The LIS-Bibliometrics forum1 was established in 2010 to support librarians as they started to grapple with an increasing range of bibliometric tools, indicators and enquiries from their academic communities.2 Since its inception, it has grown to be an active international forum of not just librarians but research administrators, planners, academics and suppliers. The forum commissions and undertakes small-scale research projects, such as that by Cox et al.,3 runs regular practitioner-focused events and has established its own blog, The Bibliomagician.4 After a recent LIS-Bibliometrics event, some of the LIS-Bibliometric Committee members reflected that there seems to be too little engagement between the bibliometric practitioner community and an ever-increasing range of bibliometric and altmetric suppliers. The gap between their services and the community’s needs seemed to be widening. Were we the only ones that felt this way? How could we best start up a conversation with suppliers? Indeed, was there any consensus amongst end-users as to what their needs really were? The obvious first step was to ask them. So, using a methodology that had worked well for Clare Grace and Bernie Folan,5 the ‘Three things you want your metrics supplier to know’ survey was born.
The survey invited end-users (e.g. librarians, research managers, academics and planners) to complete three free-text boxes outlining what messages they would like to convey to suppliers. A fourth open comments box was also provided alongside questions asking for basic demographic information about their country, job role and, optionally, their institution. A list of bibliometric and altmetric tools was presented and respondents invited to select those they used regularly. The survey was advertised through the LIS-Bibliometrics, ARMA-SIG-Metrics and RESMETIG discussion lists and promoted on Twitter. It was quickly picked up on by some suppliers who were keen to get early access to the results, and they were helpful in further circulating the survey to their user communities. Responses were collected between 26 February and 26 March 2018.
The response data were coded, broken down into themes and then grouped to create some high-level messages. A second coder undertook an independent analysis of the responses and the two sets of outcomes were compared and synthesized to create this report.
Forty-two individuals responded from eight different countries, the large majority (76%) from the UK (Table 1). Of the 42 respondents, 64% were librarians and 24% research managers or administrators (see Figure 1). The response rate would suggest that – just as with citation data itself – the user-base for bibliometric and altmetric tools is heavily skewed, with a small proportion of users making the most use of these services to the point that they had something really concrete to say about them. Although there were only 42 respondents, each provided up to four responses (three free-text plus one ‘other’ field). In total, 149 data points were collected, providing a rich seam of qualitative data for analysis.
|Country||Number of respondents|
Figure 2 shows the bibliometric and altmetric tools most regularly used by respondents.

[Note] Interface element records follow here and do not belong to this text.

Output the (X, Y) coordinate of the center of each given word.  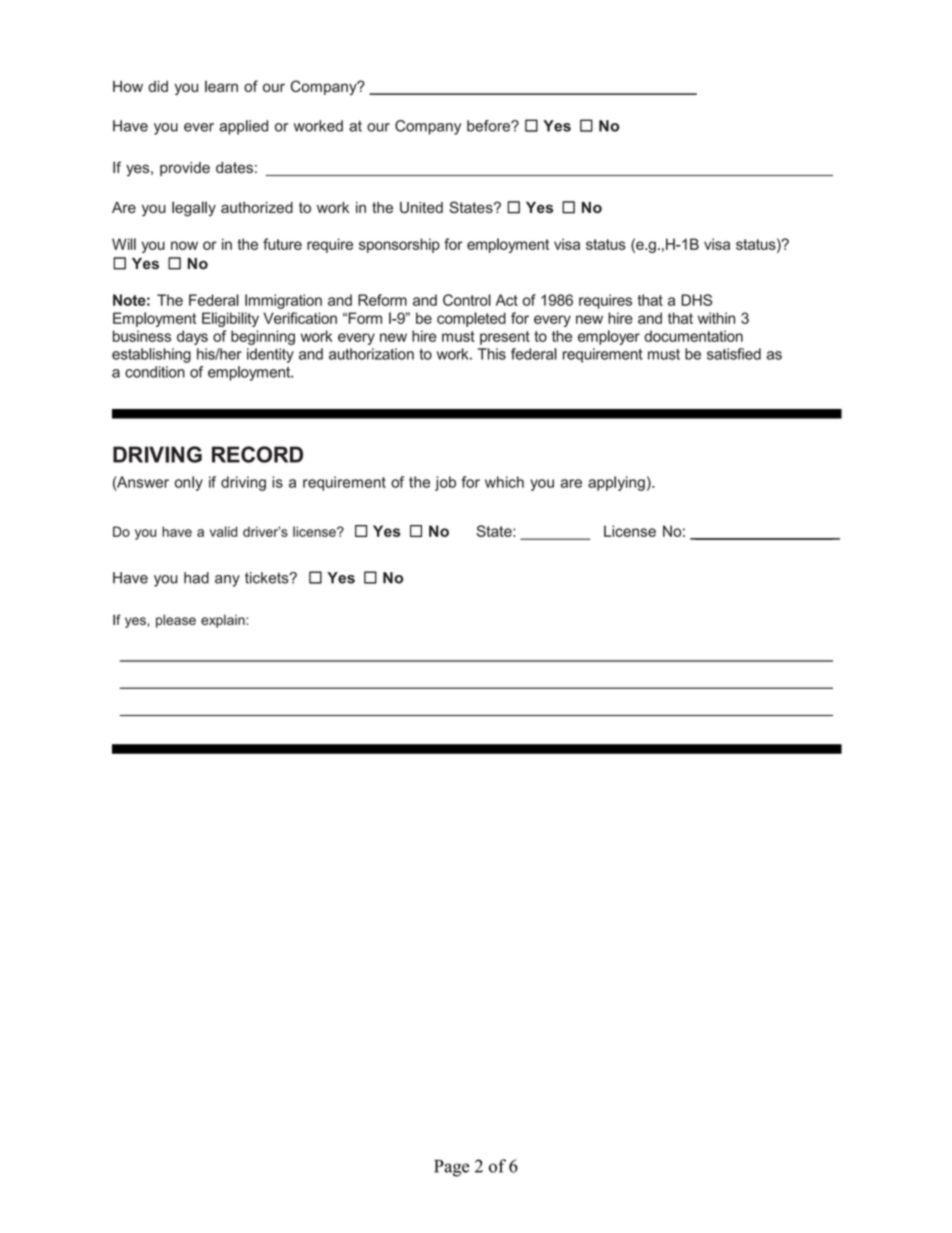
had (196, 578)
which (504, 482)
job (445, 483)
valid (223, 531)
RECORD (257, 454)
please (176, 621)
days (192, 337)
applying (616, 483)
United (421, 207)
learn (221, 86)
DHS (696, 300)
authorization (371, 354)
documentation (693, 336)
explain (224, 621)
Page (451, 1168)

It can be seen that Google Scholar and Scopus are the most frequently used tools (33 respondents), followed by Web of Science (29), Altmetric (27) and Scival (25). Fewer than 50% of respondents selected the remaining tools, although it was notable that almost one quarter of respondents (ten) declared themselves to be regular users of Dimensions, which had only been launched about a month before the survey was opened.
An overview of the most frequently occurring themes is given in Figure 3. These were grouped (where possible) to form four higher-level key messages, illustrated in Table 2. These key messages are explored in more detail below, illustrated with some typical comments. It should be noted that due to the nature of the research question around how suppliers could improve, the tone of many of the comments may appear negative. This should not be read as systemic unhappiness of all end-users with all aspects of suppliers’ products, simply the consequence of the issue under consideration. The full data set including all responses is available on the Loughborough University Data Repository.6
|Improve and share your data||48|
|Be more responsible||41|
|Improve the functionality of your tools||29|
|Improve your indicators||14|
Respondents identified the limited disciplinary scope and coverage of different output types as a key barrier to satisfaction with supplier products. These issues were seen to undermine the credibility of the offer and to create unhelpful divisions within the academy – almost as if the exclusion of a discipline was seen as a kind of value judgment on it. As a result, there was some dissatisfaction with all the commercial products and services on offer as none of them had the breadth or depth to be universally useful. Users would clearly prefer some kind of ‘open Google Scholar’ (so long as someone else pays for the content and its indexing!). The long tail of additional disciplines and content types requested was very long indeed, and possibly uneconomic. Thus it would appear that incremental expansion is the best hope we have if we must stay with commercial systems. Nonetheless, it would be helpful if suppliers could be more open and transparent about their selection criteria so at least end-users could understand their rationale.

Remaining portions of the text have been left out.